A ‘Flesh-Wound’ For The Housing Bubble

The Street.com has this editorial on the housing bubble and the press. “The Business Press Maven, who owns an obscenely overvalued home, wanted nothing more than for the loft in real estate prices to, uh, loft forever. And the real estate party is over. If you don’t believe me, just look at your favorite struggling homebuilder stock or bedraggled REIT or check the vast majority of increasingly grim housing numbers.”

“So where does that leave you, the investor? At high risk of being goaded into a mistake.” “Overvalued markets are always justified by the business media with constant story lines about how different things are this time.

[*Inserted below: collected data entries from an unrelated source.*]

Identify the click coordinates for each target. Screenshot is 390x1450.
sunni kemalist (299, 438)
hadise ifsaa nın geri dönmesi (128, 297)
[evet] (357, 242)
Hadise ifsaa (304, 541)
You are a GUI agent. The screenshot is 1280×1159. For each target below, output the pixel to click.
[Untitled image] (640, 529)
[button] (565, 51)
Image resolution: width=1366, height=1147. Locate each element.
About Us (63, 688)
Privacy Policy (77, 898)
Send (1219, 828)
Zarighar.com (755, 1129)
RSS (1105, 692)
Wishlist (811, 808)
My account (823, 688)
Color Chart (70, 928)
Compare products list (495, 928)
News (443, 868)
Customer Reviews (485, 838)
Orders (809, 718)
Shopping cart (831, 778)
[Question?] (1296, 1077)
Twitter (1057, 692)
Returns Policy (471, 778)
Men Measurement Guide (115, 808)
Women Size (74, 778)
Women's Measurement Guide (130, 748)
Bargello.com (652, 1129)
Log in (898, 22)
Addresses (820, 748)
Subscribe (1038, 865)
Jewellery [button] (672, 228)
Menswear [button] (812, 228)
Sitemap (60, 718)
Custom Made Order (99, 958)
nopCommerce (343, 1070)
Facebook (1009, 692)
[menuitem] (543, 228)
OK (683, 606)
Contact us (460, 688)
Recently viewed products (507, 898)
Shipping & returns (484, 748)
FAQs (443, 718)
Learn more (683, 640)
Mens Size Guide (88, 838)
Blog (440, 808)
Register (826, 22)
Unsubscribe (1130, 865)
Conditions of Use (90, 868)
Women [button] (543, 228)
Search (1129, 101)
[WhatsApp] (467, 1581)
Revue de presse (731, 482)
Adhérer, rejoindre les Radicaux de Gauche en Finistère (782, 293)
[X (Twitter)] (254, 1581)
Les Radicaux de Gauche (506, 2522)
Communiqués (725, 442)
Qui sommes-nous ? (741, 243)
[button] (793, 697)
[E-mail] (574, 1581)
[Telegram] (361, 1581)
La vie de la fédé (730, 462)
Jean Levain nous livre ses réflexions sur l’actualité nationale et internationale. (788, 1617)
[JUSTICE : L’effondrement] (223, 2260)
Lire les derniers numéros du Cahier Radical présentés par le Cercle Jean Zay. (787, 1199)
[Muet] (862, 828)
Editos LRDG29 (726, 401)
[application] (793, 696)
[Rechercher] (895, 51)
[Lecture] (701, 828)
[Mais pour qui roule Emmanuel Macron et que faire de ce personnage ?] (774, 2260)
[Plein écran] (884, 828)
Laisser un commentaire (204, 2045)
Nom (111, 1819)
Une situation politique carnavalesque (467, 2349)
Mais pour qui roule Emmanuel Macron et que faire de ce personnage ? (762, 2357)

Once it starts to become apparent (like now) that there is such a thing as gravity, we enter the classic second state of business media delusion.”

“Having justified the bubble for so long, the business media never simply walks away. What always comes, instead, are a series of articles about how the worst of the damage has already been done and that it’s no big deal, just part of the natural course of things, a flesh wound. Moreover, that there are safe havens amid the carnage or that there are actual bargains!”

“A key element to making the argument that there has been no true shift in the market is to deny the very fact that prices are starting to drop. This was done recently by Samuel Lieber, while speaking on CNBC. He sounded like a local real estate agent, trying to convince a young couple that they were not buying into a ‘down’ market but an ‘adjusting’ one.”

“‘We are,’ he said, ‘transitioning from a period where people had to pay the offer price or above to a period where they are looking at a more normalized bid/offer spread. It’s just they don’t know..where that proper pricing will be.’ Sounds like prices are plummeting, buddy.”

“Remember how in the wake of the Internet collapse, we saw legions of articles about stocks that were steals because though they had started getting hit, they would offer safe haven because of their strengths.”

“When you hear people honestly assessing the damage and professing no hope, that’s a bottom. When people are in denial and are slinging jargon, well, we ain’t there yet. Until such troubles are spoken about openly, a bottom is not in sight.”